The more fundamental question is what owners and crews are prepared to pay for these new services. Take a look at a pie chart of operating costs and beyond the majority items – bunkers and crew – comms makes up a tiny slice, normally around 1% daily. So why so owners still consider it too expensive?

Andersen explains it is not as contradictory as it appears. “When we look at vessel expenses, one of the only places where we can make an adjustment is communications. Buying a new VSAT over a period of years is not that big of a cost, but you when you buy it, you may need to save $0.5m somewhere else,” he says.

Freddie modestly suggested Furuno is one of the few SPs selling on value, but that only works when they can you demonstrate reliability. “Then a customer trusts you and you have a relationship,” he said. “Then they ask, ‘how much did you say it costs again?’”.

So enough of the present, what about the future? With so much attention on the potential of autonomous vessels to remove crew costs and drive even more bandwidth demand, what did our guests think?

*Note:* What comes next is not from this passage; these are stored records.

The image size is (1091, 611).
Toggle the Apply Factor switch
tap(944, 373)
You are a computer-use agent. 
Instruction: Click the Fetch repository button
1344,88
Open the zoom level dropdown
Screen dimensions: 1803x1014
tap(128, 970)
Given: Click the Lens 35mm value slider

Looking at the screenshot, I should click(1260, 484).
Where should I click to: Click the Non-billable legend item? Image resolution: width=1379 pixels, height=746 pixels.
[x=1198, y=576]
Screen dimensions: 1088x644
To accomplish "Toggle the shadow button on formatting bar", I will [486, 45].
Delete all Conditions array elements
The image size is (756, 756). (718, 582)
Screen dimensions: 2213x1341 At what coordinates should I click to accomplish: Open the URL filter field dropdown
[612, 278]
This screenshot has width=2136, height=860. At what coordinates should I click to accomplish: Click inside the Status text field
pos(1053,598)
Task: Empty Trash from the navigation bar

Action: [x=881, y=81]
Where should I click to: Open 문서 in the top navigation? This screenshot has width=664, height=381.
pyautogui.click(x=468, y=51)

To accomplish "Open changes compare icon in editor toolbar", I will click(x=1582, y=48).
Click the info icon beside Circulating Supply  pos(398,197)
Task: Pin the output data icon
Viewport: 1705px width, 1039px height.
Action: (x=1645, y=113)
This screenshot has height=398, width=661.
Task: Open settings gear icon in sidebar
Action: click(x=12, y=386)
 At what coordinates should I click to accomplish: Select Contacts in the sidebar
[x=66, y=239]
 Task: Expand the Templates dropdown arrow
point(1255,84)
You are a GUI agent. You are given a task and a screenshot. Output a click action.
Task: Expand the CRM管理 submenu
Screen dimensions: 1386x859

To Andersen, this is something he doesn’t expect to see until after he has retired. “So far, I don’t believe in it. Systems break down, maybe not in the first or second year, but we are operating in a tough environment.” Hansen was much more positive. “This is definitely coming, just as in driverless cars, there are companies looking into it. I think we will see some of first vessels in real operations in as little as 6-8 years.”